There’s some good stuff here and I think you need to be in the frame of mind to read and catch it. Johnny Rolfe and Pocahontas are finally text-messaging and it brings in yet another form of communicating story that Sharpe uses skillfully.
Here Johnny is telling Pocahontas about the meeting of the group in a wary celebration:
So I would caution you as a fledgling director of environmental theater to be aware of how much more interactive a performance can get than you might have intended when your audience is a group of frightened, half-starved travelers from a land where parody is chiefly used to wound and kill. And I know you were dressed–or not dressed–to look like the men of your town, but beautiful, topless girls running a circle around a group of love-starved men will cause the sort of open-mouthed, drool-lipped catatonia you witnessed, followed by the violent open-armed lunges at you my guys made. (p. 212)

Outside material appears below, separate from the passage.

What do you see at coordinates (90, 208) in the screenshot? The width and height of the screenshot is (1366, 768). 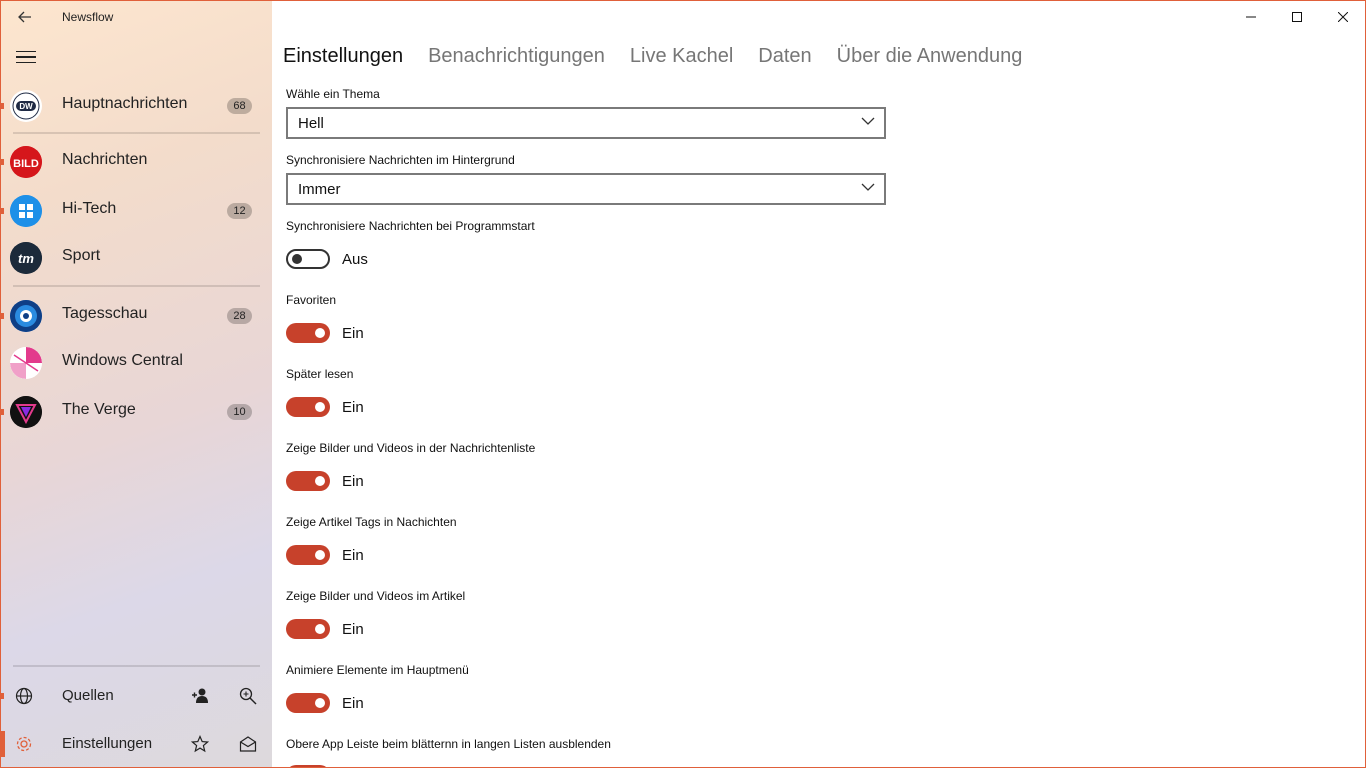 I see `feed-label: Hi-Tech` at bounding box center [90, 208].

Johnny is so proper; his attempts at conversation are attempts at eloquence. This to a girl who is as open and blunt with her own language, though it may be that he sees her cunning and intelligence. A bit later, he reveals his own outlook on mankind:
Nothing since the start of time has stopped men from killing each other. Art, though sometimes nice, has always been perfectly useless against war. (p. 213)

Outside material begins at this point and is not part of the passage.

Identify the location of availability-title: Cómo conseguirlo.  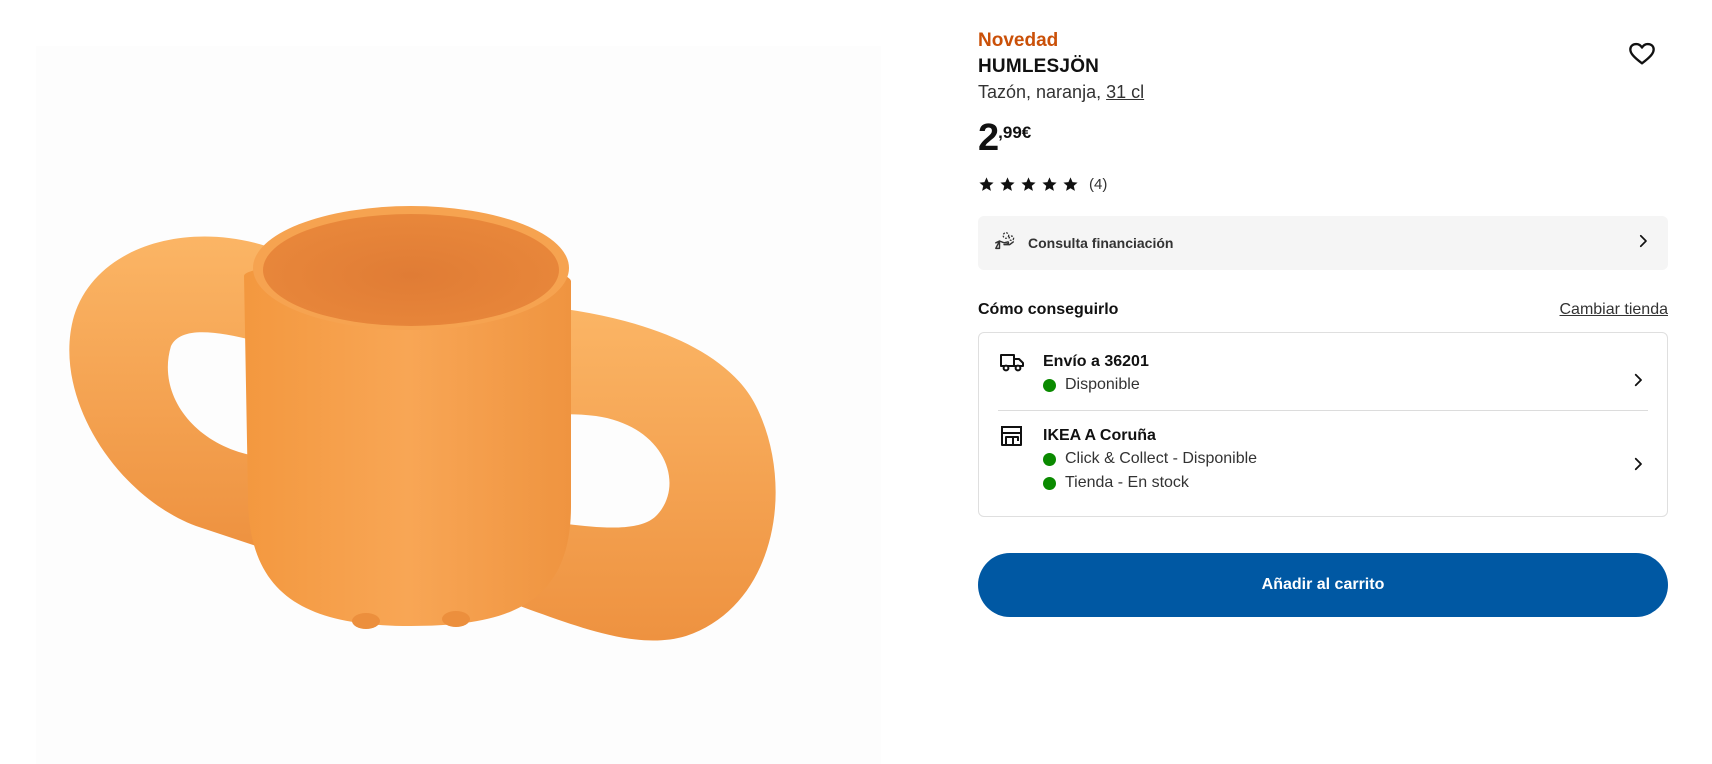
(1048, 310).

Is the violence we see not only of one tribe towards another, but within the groups as the carelessly shoot, punch, beat each other without regret a statement that this one trait remains strongest and endures? Surely this focus on the hope of young love based on the original tale of Jamestown is also a statement of what survives in lesser degree in times of horror and devastation, but will eventually grow to overcome whatever was done in the name of survival.